> WHAT YOU NEED TO DO
Although the records contain pictures, print none of them; print exactly the lines from the one with "Task: Close the cmd.exe tab" through the last line.

> THE RECORDS
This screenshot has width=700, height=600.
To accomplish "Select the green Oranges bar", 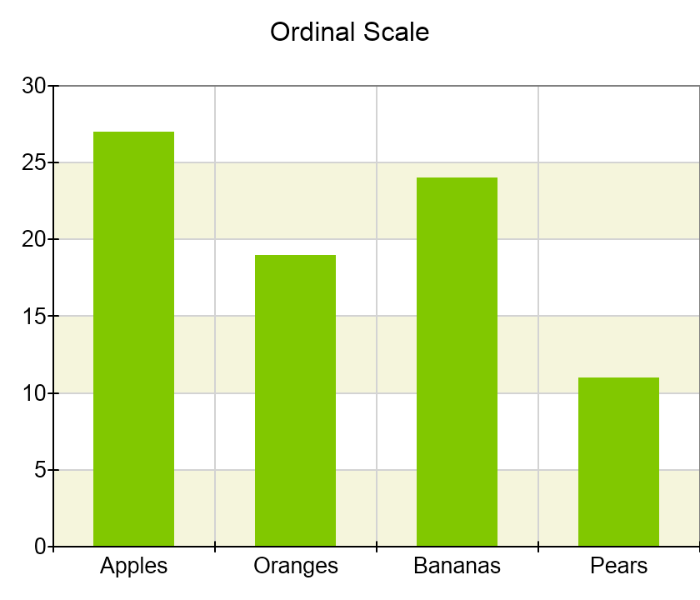I will pyautogui.click(x=295, y=400).
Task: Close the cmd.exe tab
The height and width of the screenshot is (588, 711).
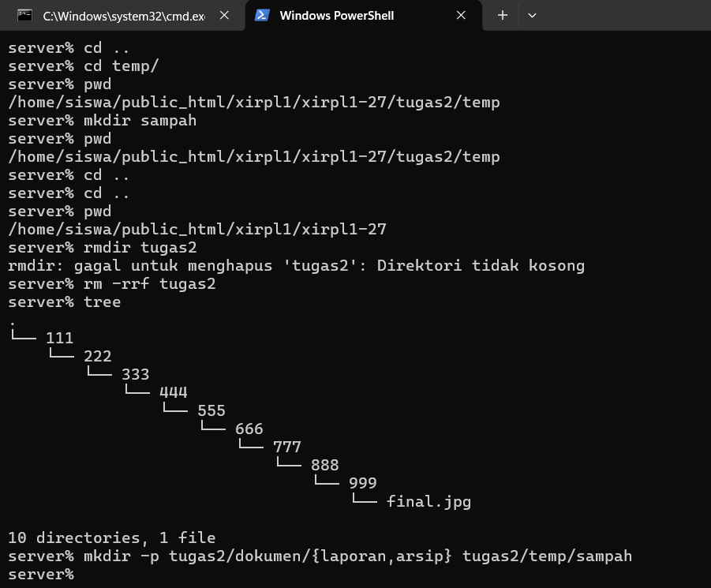Action: pyautogui.click(x=224, y=16)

> ANSWER SPACE
Task: Close the cmd.exe tab
The height and width of the screenshot is (588, 711).
Action: pyautogui.click(x=224, y=16)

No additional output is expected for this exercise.